WHAT IS ASKED:
Copy the lines exactly, starting with the line that contains "You are a computer-use" and going on through the line that contains "Instruction: Open the page help icon at right", and reproduce only those lines.

RECORDS PROVIDED:
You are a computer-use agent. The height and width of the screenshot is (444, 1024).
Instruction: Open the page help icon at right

==

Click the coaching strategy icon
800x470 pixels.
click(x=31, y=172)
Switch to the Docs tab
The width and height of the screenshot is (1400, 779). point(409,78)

==

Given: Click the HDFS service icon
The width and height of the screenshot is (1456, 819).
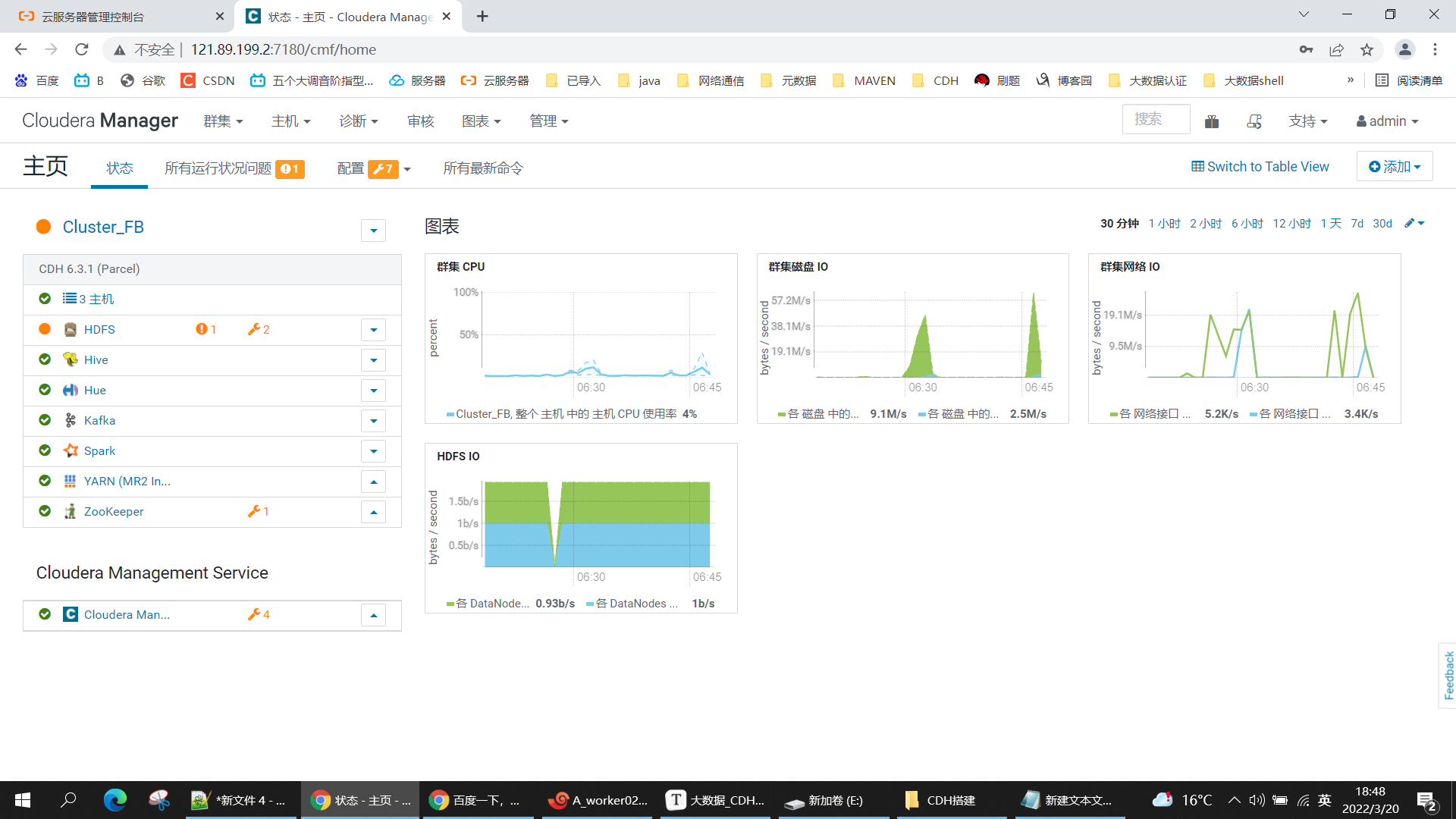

TASK ANSWER:
You are a computer-use agent. The height and width of the screenshot is (444, 1024).
Instruction: Open the page help icon at right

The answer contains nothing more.